As the Google Analytics (Universal Analytics) API is sunsetting on July 1, 2024, you should backfill your data if you wish to still use it. This article shares some of the best practices with backfilling your data in your data warehouse destination, as well as some limitations when working with historical data.
Running a backfill for extensive historical data in Google Analytics can be challenging, especially when dealing with multiple accounts and segments over a long period of time. High transfer speeds can quickly hit API limits, which will slow down the process or cause errors. When running a backfill, Supermetrics balances between the transfer speed and adhering to the data source's API quotas.
To ensure a successful and efficient backfill, you can split data into smaller chunks and make sure that you only pull the data you need.
Instructions
1. Deselect all segments
Unless you have a specific segment you want to transfer, deselect all segments to ensure all data is transferred in the most efficient way.
2. Split the backfill process
Fetching data for an extended period, such as 10 years, for multiple accounts and segments can overwhelm the system data source API. Instead, break down the backfill process into manageable chunks.
Fetch data in short increments
Instead of attempting to retrieve a decade's worth of data in one go, request data year by year or even month by month, depending on how many views you're pulling data from.
If you are facing issues with the volume of the data, we recommend you start by fetching data for example for one month only, starting from the oldest month you want to backup. If that works, fetch the next months 2 months at a time. After each successful backfill, double the date range and work your way up to a date range that works with your data. This process helps you find the sweet spot for your data.
For example:
- Run a backfill for the year 2020.
- Once completed, run a backfill for the year 2021.
- Continue this process until all desired years are covered.
Split Google Analytics views or segments into separate pulls
If you're fetching data from multiple Google Analytics views or segments (such as New users or Retained users), process each view or segment separately. This approach reduces the complexity of each request and helps avoid API limitations.
For example, first run a backfill for Account A and then run a backfill for Account B.
Note that you should push the data to separate tables in your data warehouse to avoid overwriting the data.
3. Reduce data dimensionality
Minimizing the amount of data you request can significantly improve the backfill process. You can select what data to use by using Custom table groups.
Drop unnecessary user segments
Simplify your data request by excluding segments that are not crucial for your analysis.
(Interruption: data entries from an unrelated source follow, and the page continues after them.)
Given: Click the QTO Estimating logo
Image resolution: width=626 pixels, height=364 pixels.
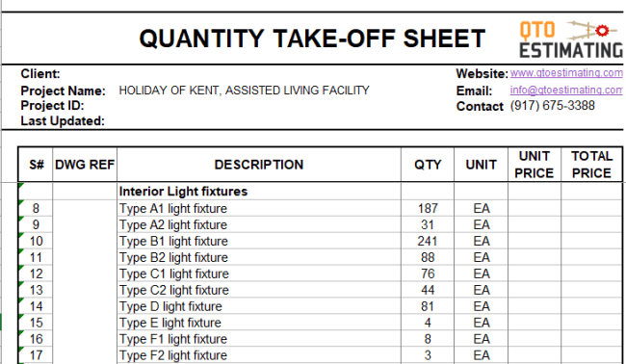Looking at the screenshot, I should [571, 39].
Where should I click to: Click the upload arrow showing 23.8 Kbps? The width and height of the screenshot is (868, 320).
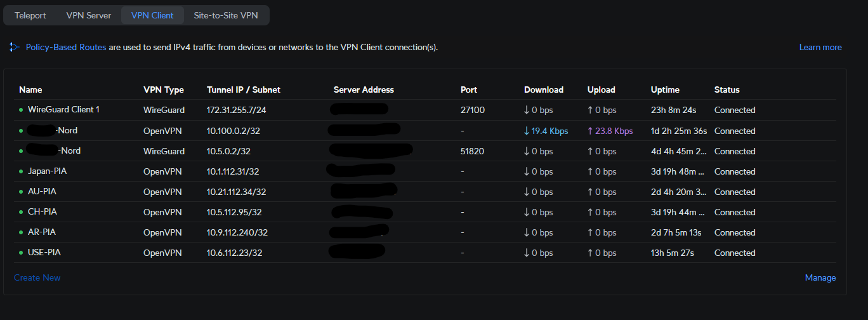click(590, 131)
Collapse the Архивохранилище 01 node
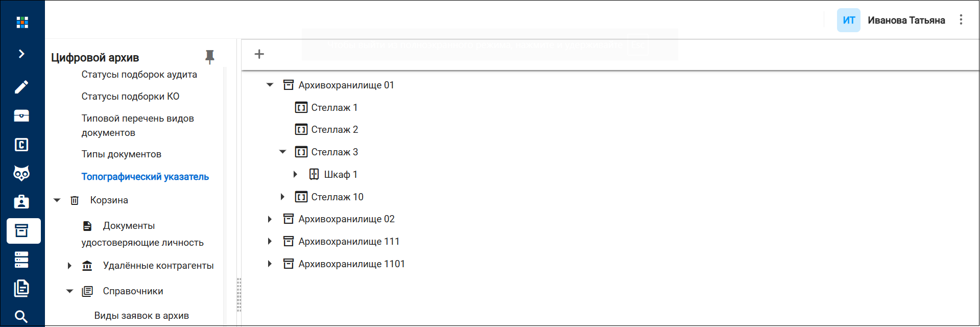This screenshot has width=980, height=327. (270, 85)
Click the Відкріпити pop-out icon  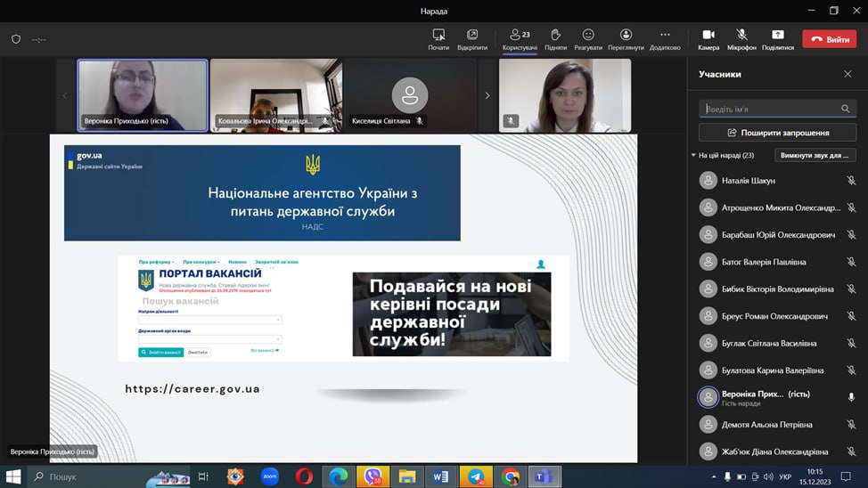(x=472, y=36)

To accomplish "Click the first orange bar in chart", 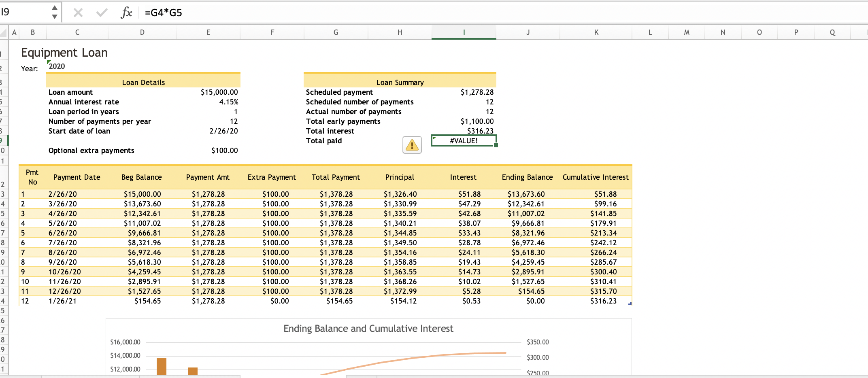I will click(x=162, y=366).
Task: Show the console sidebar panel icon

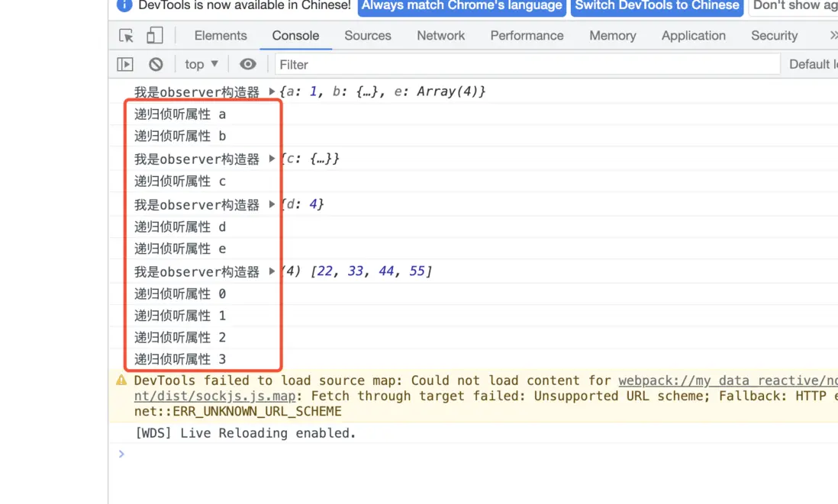Action: coord(124,64)
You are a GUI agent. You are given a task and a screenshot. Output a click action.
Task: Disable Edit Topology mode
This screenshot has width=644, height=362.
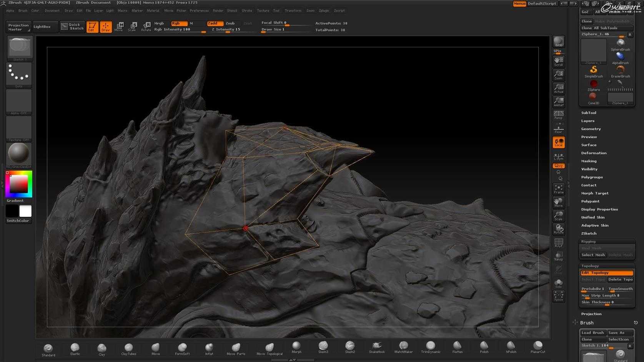pyautogui.click(x=606, y=273)
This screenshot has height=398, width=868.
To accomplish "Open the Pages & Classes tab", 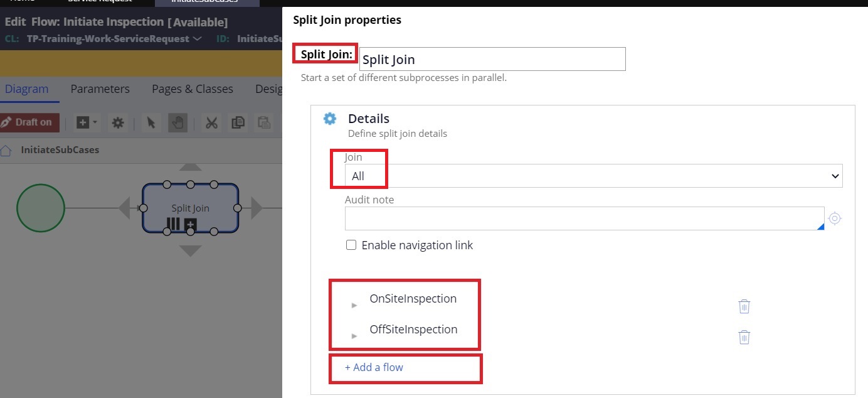I will pos(192,89).
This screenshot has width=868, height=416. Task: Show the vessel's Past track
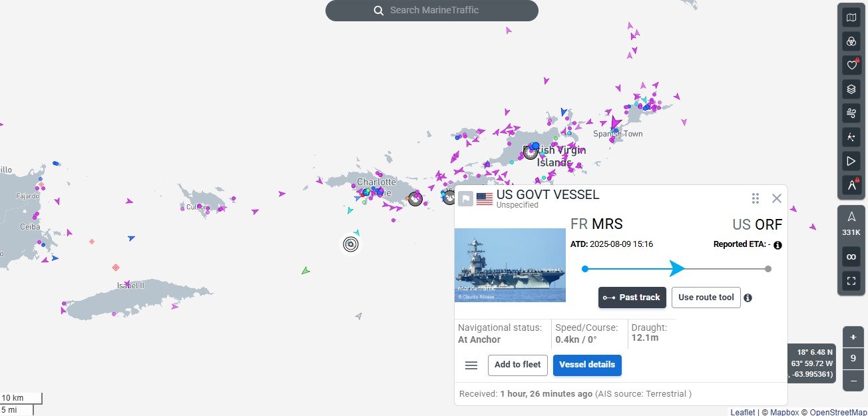(632, 298)
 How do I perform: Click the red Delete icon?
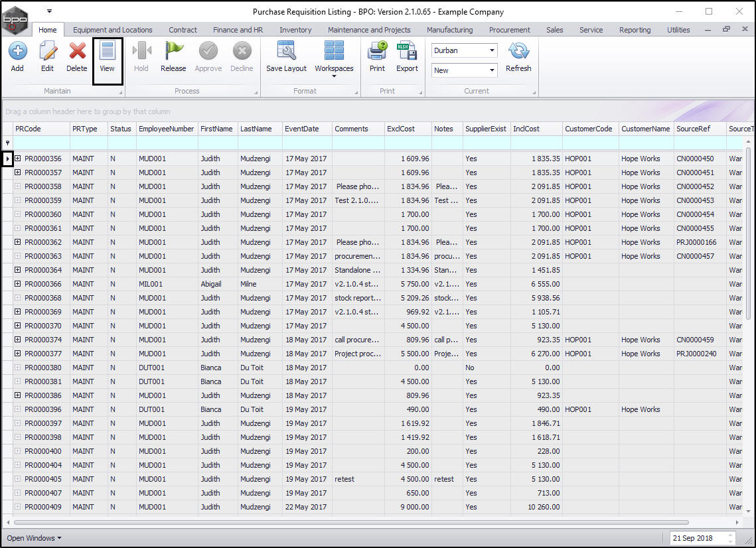pos(77,52)
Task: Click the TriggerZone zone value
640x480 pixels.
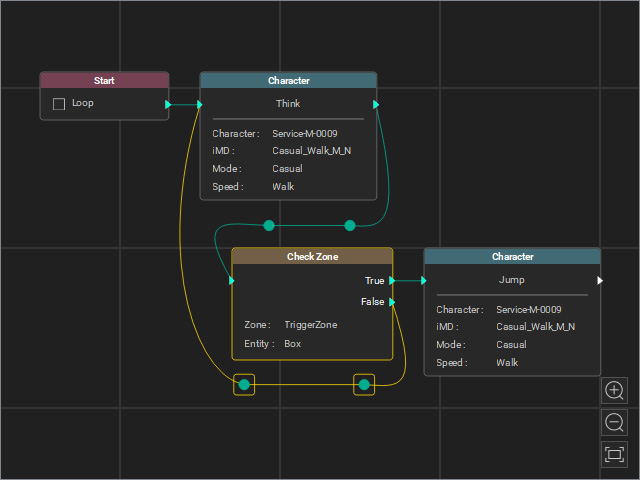Action: tap(311, 325)
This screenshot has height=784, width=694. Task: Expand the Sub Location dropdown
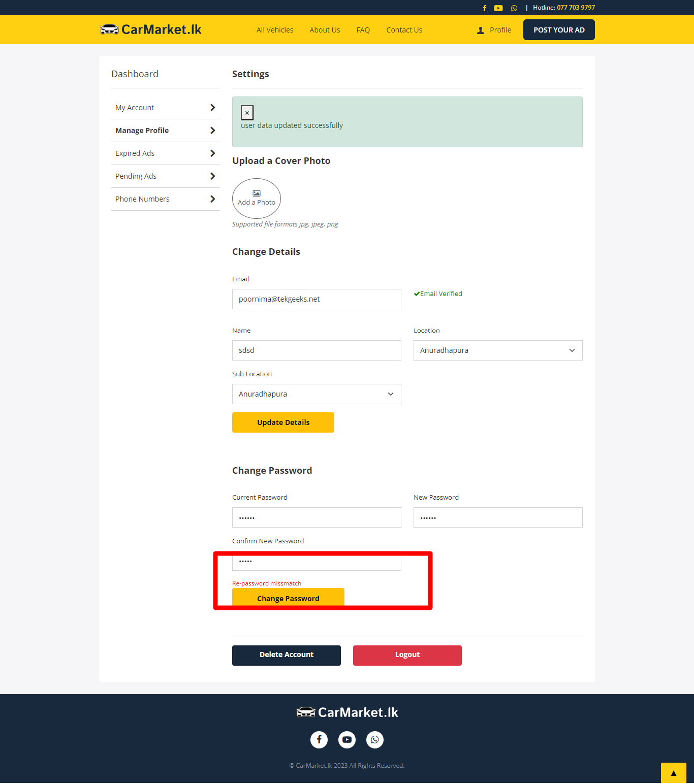(x=316, y=394)
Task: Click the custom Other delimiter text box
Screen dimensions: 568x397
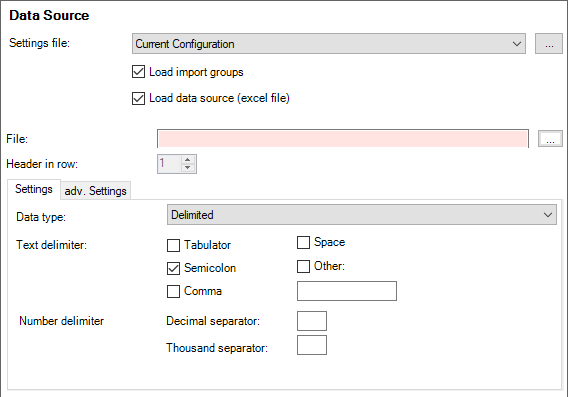Action: click(x=347, y=291)
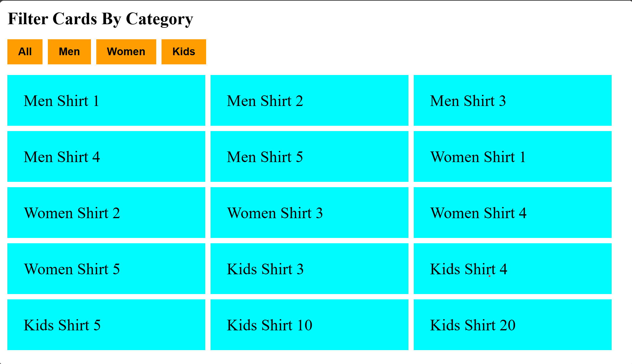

For example, if you are mostly interested in overall traffic, splitting the data up by user segments like New or Recurring users will unnecessarily double the number of requests Supermetrics makes to Google Analytics.
Drop unnecessary dimensions
Evaluate which dimensions are essential for your analysis. Removing non-critical dimensions can streamline the data retrieval process.
For example, if you're not going to use operating system information, excluding that dimension from your table may reduce the data volumes a lot.
Following these guidelines will help you successfully complete your backfill and obtain the historical data you need for your analysis. If you encounter any issues or need further assistance, please reach out to our support team.
Limitations
- Google Analytics limits and quotas on API requests: Google Analytics API has different layers of quota limits, including hourly and daily ones.
- Google data retention policy
- Field limit on dimensions: In data warehouse transfers, it allows fetching 10 dimensions together at maximum when Date field is presented and a single date range data is requested.
- Certain combinations of fields can't be backfilled beyond the data retention period, and users need to remove them to pull very high-level "older" historical data.